Abstract In addition to cognitive impairment, apathy is increasingly recognized as an important neuropsychiatric syndrome in Alzheimer's disease (AD). Aims: To identify the relationship between dementia severity and apathy levels, and to discuss the association of this condition with other psychopathological manifestations in AD patients. Methods: This study involved 15 AD patients (mean age: 77 years; schooling: 4.9 years), with mild, moderate and severe dementia, living in Rio Claro SP, Brazil. Procedures included evaluation of cognitive status by the Mini-Mental State Examination, Clinical Dementia Rating, and Global Deterioration Scale. Apathy syndrome was assessed by the Apathy Evaluation Scale and Neuropsychiatric Inventory (NPI-apathy domain). Other psychopathological manifestations such as depression were also considered. Results: Patients with more severe dementia presented higher levels of apathy, reinforcing the hypothesis that apathy severity aggravates as the disease progresses.

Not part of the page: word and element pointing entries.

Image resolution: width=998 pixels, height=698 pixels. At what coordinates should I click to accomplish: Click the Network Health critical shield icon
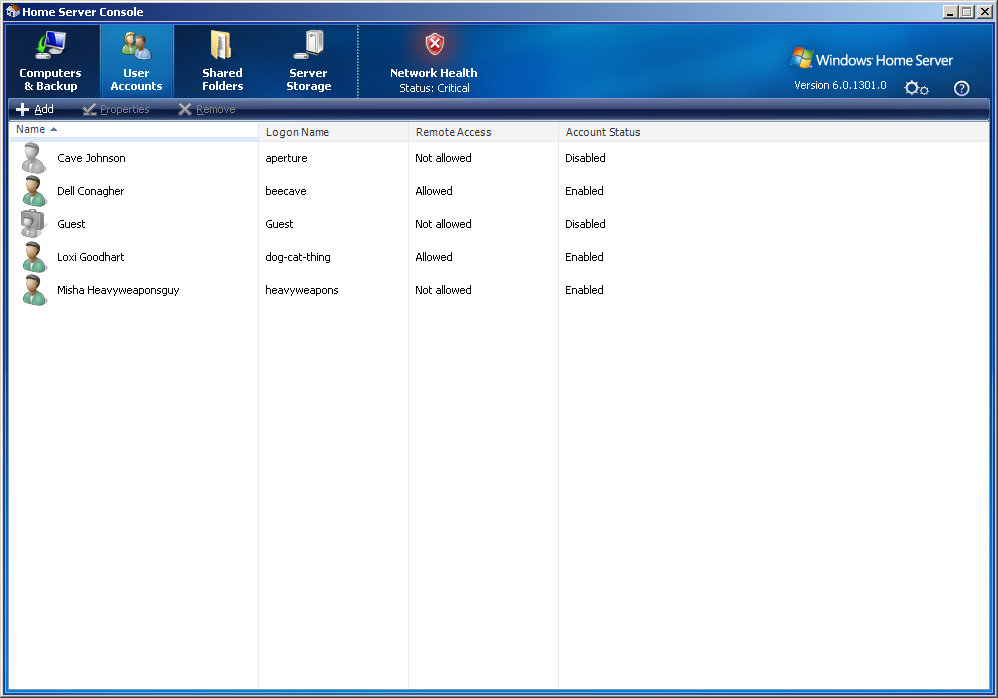coord(434,45)
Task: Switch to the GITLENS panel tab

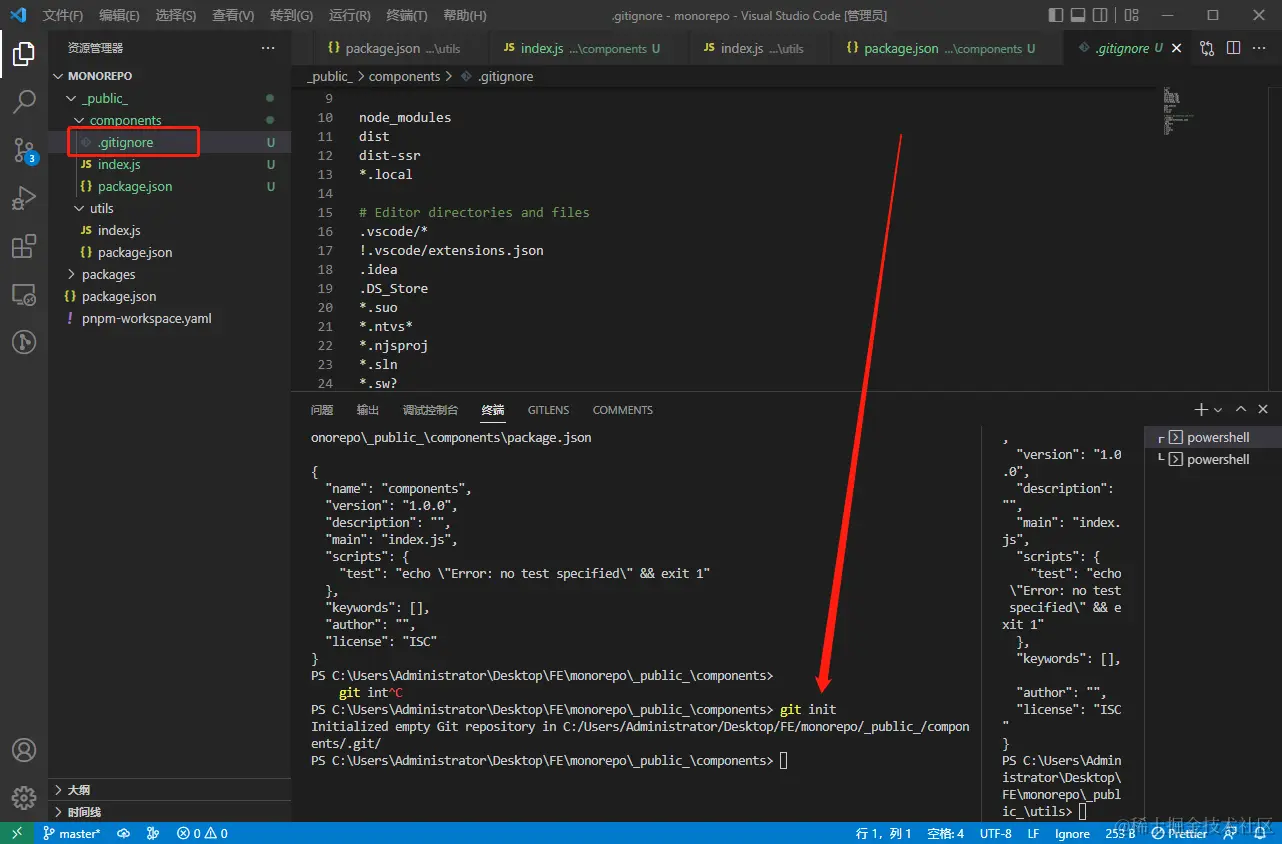Action: pos(548,410)
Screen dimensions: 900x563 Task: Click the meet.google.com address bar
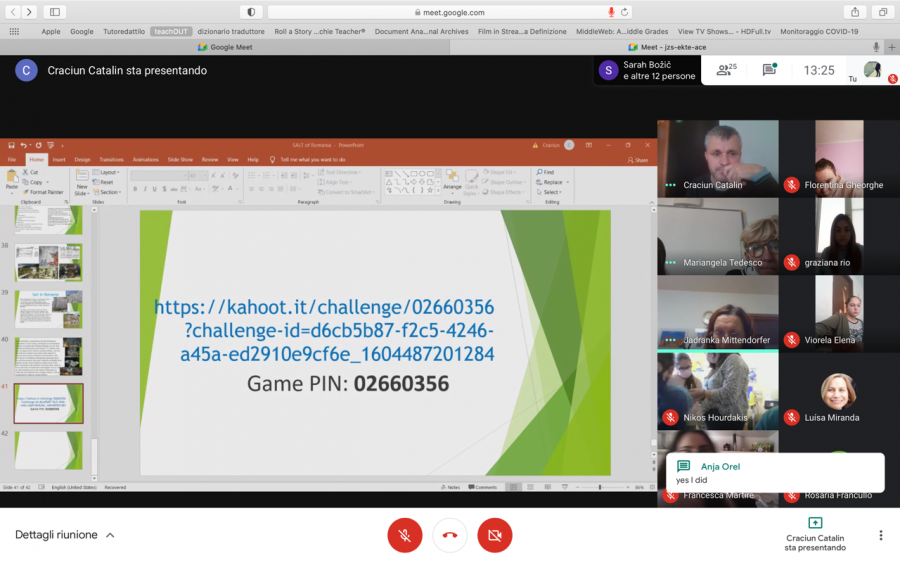point(449,12)
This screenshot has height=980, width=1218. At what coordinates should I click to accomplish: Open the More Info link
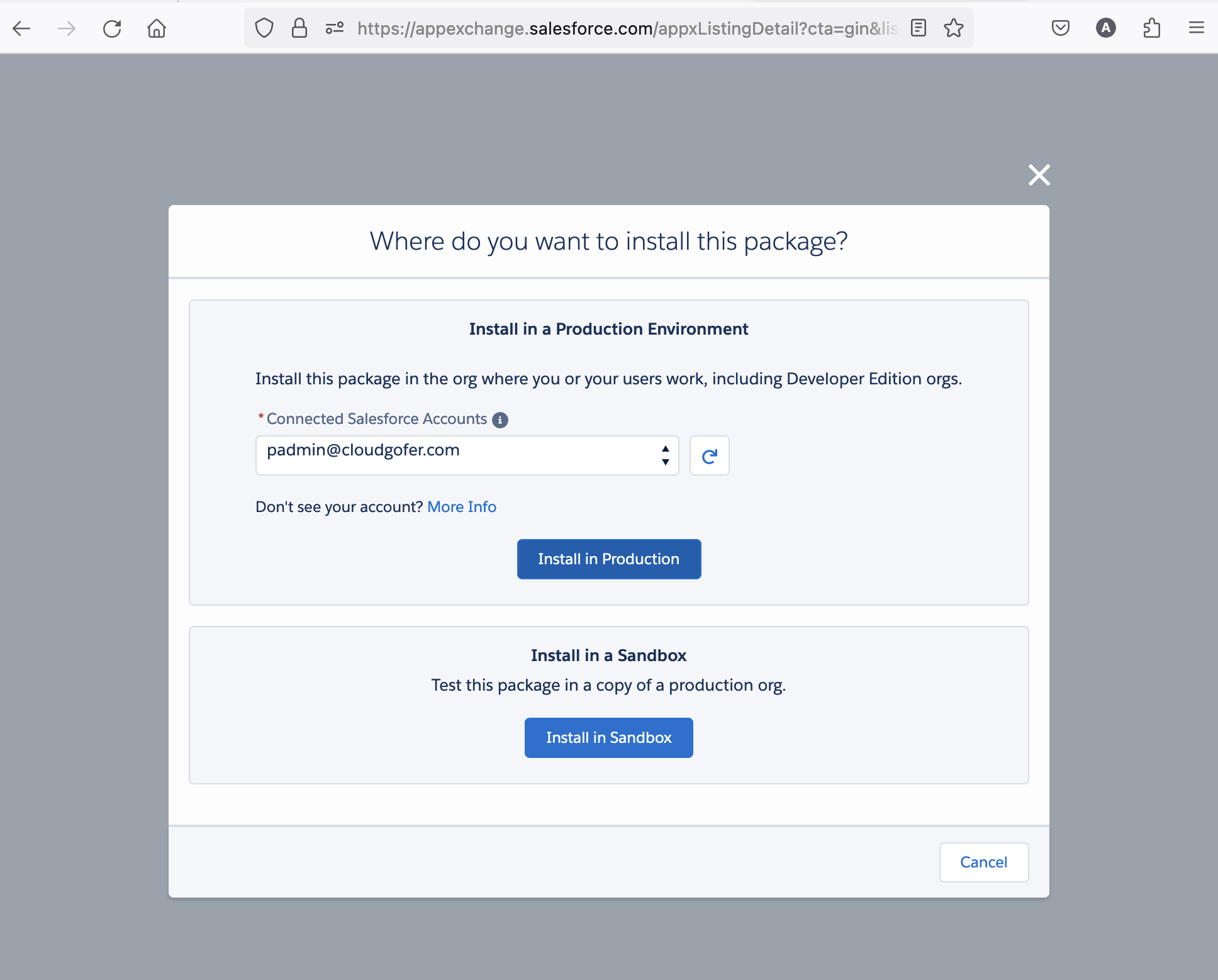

Using the Spearman coefficient correlation an association was identified between the MMSE and Apathy Evaluation Scale (r=0.63; p=0.01), and also between the MMSE and NPI-apathy domain (r=0.81; p=0.01). Associations were also found between the Global Deterioration Scale and Apathy Evaluation Scale (r=0.58; p=0.02), and between the Global Deterioration Scale and NPI-apathy domain (r=0.81; p=0.01). Conclusions: Apathy is a distinct syndrome among patients with AD and increases with global deterioration.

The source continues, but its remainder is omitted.